**AUFGABE 1**: Gib aus dem Aufruf zum 1. Mai alles von „Der 1. Mai ist“ bis hinunter zu „kämpferische Demonstrationen statt.“ unverändert wieder.
**AUFGABE 2**:
Entscheide für jede Aussage, ob sie mit dem Aufruf zum 1. Mai übereinstimmt, und antworte jeweils mit Ja oder Nein samt den ausschlaggebenden Worten des Aufrufs als wörtlichem Zitat.
(a) Das erste Bündnistreffen beginnt an einem Dienstag um 19 Uhr.
(b) Die geplante Demonstration soll in Hamburg stattfinden.
(c) Am 1. Mai finden nirgends mehr große Demonstrationen statt.

**VORLIEGENDER TEXT**:

---*---

Für einen internationalistischen und revolutionären 1. Mai

Aufruf Bündnistreffen für eine internationalistische & revolutionäre 1. Mai Demonstration in Bremen

Erstes Bündnistreffen
Dienstag, 18. Februar 2020 | 19 Uhr | Paradox

Der 1. Mai ist für Revolutionär*innen in vielen Ländern ein wichtiger Tag, um der eigenen Geschichte und den Kämpfen der Arbeiter*innenbewegung zu gedenken, zusammen zu kommen, sich miteinander zu solidarisieren und die eigenen Kämpfe gemeinsam auf die Straße zu tragen. Weltweit fanden deshalb und finden vielerorts noch immer am 1. Mai große kämpferische Demonstrationen statt.

---*---

**BEREITGESTELLTE DATEN**:
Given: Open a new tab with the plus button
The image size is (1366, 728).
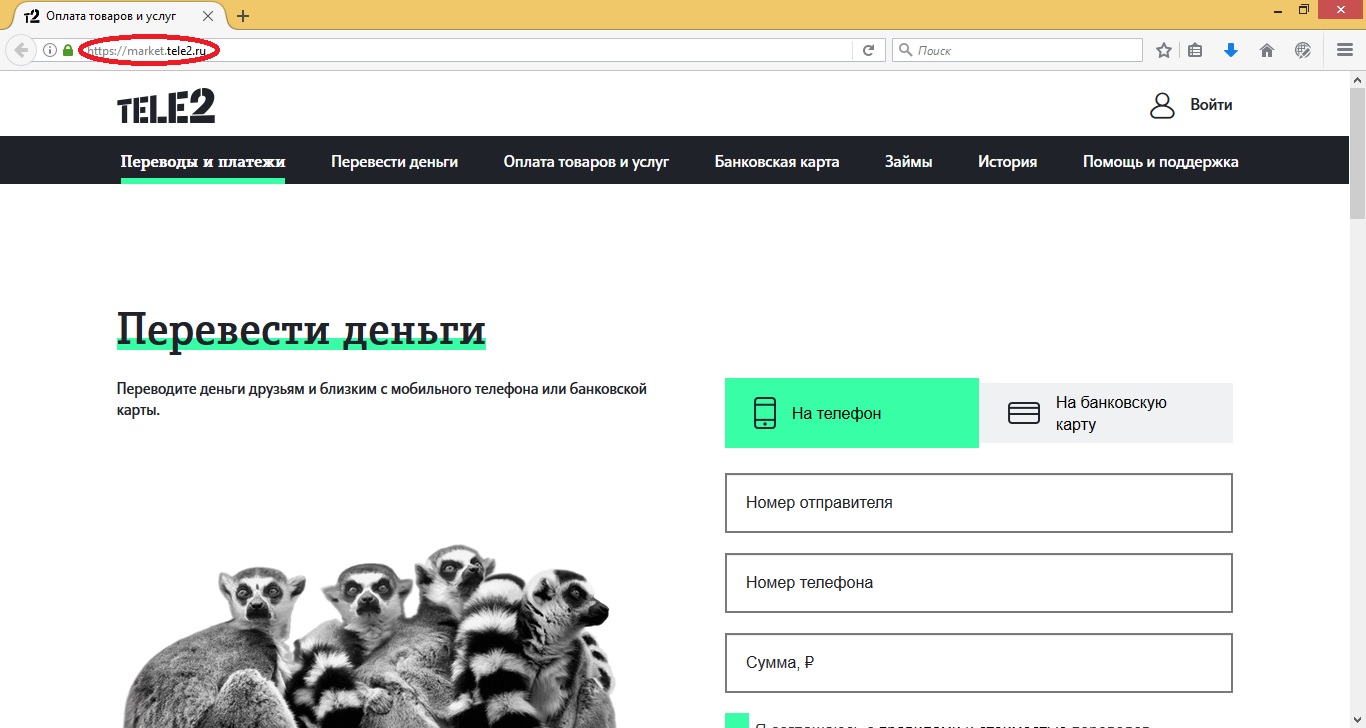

---*---

**VOLLSTÄNDIGE AUSGABE 1**:
Der 1. Mai ist für Revolutionär*innen in vielen Ländern ein wichtiger Tag, um der eigenen Geschichte und den Kämpfen der Arbeiter*innenbewegung zu gedenken, zusammen zu kommen, sich miteinander zu solidarisieren und die eigenen Kämpfe gemeinsam auf die Straße zu tragen. Weltweit fanden deshalb und finden vielerorts noch immer am 1. Mai große kämpferische Demonstrationen statt.

**VOLLSTÄNDIGE AUSGABE 2**:
(a) Ja: „Dienstag, 18. Februar 2020 | 19 Uhr | Paradox“
(b) Nein: „eine internationalistische & revolutionäre 1. Mai Demonstration in Bremen“
(c) Nein: „finden vielerorts noch immer am 1. Mai große kämpferische Demonstrationen statt“